According to the small business community site, 90 percent of small business owners spend time online to network. Another strong majority, 74 percent, said that networking online is as valuable as, or more valuable, than pressing the flesh.
For small businesses, the writing's on the wall, says Manta CEO, Pamela Springer.
"Small businesses understand they need to go where their audience is," says Springer in a company statement. "Participating, networking and being found online is extremely important today in growing their business, so it's not surprising that they are embracing the channel."

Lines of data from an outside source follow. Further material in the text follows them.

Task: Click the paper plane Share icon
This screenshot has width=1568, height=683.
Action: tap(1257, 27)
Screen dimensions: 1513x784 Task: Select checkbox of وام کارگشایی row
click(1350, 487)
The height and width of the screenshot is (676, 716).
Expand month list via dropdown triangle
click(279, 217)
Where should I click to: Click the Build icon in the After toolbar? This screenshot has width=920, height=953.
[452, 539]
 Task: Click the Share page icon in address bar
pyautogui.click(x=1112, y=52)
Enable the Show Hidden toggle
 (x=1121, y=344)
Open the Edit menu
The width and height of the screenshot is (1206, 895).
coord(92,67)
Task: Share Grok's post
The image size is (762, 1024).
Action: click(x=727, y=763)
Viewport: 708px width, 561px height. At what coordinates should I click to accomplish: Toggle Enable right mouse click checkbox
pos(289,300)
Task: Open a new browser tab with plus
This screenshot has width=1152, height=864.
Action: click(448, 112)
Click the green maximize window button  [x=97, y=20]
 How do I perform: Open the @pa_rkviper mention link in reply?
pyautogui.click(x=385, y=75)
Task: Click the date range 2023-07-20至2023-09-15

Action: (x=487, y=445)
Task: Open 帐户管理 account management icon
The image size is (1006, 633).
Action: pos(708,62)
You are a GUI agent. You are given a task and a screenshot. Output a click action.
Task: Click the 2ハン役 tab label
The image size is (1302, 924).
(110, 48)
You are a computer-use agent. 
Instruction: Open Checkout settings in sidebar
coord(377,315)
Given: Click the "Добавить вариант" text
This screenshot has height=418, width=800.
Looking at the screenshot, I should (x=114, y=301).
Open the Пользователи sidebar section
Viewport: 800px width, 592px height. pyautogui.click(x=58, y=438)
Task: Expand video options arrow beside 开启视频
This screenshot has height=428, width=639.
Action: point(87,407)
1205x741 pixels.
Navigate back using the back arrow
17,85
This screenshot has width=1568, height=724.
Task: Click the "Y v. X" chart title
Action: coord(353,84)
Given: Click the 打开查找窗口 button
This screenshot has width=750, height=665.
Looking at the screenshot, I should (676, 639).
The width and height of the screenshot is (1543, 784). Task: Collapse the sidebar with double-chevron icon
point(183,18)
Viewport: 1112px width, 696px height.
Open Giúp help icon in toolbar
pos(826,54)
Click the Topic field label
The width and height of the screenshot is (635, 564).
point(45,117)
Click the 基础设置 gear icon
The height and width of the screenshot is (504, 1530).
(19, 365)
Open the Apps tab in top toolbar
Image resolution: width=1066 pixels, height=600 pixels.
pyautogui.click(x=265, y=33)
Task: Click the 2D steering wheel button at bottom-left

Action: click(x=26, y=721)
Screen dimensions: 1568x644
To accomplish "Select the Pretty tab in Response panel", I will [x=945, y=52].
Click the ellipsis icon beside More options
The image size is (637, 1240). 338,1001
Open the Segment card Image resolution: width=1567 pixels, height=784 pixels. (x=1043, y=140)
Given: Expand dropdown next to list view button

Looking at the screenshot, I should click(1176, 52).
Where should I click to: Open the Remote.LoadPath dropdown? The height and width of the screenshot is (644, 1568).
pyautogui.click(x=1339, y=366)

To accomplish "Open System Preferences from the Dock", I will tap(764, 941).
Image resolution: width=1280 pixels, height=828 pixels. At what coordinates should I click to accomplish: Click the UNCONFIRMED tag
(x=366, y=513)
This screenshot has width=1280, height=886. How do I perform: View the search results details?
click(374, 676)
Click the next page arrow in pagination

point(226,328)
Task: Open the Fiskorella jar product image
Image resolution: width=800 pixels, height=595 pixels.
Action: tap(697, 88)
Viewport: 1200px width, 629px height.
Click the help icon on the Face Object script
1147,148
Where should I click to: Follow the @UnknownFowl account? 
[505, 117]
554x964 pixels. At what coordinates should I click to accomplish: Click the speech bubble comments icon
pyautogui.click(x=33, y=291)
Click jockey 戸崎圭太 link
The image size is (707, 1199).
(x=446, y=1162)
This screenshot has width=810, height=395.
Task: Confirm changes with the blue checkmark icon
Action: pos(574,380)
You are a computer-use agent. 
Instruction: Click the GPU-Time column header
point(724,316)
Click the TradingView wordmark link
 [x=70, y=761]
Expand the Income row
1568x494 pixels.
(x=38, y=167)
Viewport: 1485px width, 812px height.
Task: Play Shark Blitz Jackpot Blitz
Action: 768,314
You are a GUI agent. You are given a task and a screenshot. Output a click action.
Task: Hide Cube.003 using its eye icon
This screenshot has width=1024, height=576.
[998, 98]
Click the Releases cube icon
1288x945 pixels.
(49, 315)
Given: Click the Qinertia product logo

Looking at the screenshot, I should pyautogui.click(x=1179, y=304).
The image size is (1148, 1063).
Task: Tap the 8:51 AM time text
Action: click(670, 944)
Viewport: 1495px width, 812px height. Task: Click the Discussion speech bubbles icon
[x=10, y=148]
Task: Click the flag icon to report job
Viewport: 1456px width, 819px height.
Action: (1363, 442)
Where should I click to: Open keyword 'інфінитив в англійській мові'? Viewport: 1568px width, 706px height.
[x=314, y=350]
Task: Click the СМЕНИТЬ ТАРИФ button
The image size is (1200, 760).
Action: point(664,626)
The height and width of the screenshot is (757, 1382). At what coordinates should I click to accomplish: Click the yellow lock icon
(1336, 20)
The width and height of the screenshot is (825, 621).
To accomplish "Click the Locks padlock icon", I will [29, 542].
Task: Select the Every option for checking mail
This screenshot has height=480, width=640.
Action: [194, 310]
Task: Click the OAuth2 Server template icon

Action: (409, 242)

Increasingly, the way to attract new customers is to engage them online. Among those small business owners polled, close to 50 percent said that targeting and gaining new customers is the most valuable benefit of online networking. Seventy-eight percent reported attracting at least a quarter of their new customers via the Web or social media this year.
SMBs Still Struggle with Social Media
While it may seem that nowadays every company has a Facebook page, 58 percent said that they're having a tough time finding the value in using the popular social networking site and haven't set up a page yet. The news is worse for Pinterest and Groupon, with small business owners reporting response rates of one percent for the popular "pinning" site and less than one percent in Groupon's case.
Manta's data is yet more evidence that when it comes to social media, SMBs are stuck in low gear.
In its "2012 Small and Medium Social Business Study," The SMB Group revealed that although social media use is edging ever upward among the small businesses, strategic use of the medium remains stubbornly low.
This year, social media use among small businesses grew to 53 percent, an 11 percent increase from 2011. Despite the bump, strategic use stayed put at 24 percent for both years, indicating that small businesses are grappling with finding revenue-boosting ways of leveraging social media.
Hope is not lost, says Manta.
Small business owners that struggle with social media, particularly those short on time, may want to start carving out some time for their websites to drive online awareness. Twenty-five percent of those surveyed said that their websites were the primary source of business for their companies.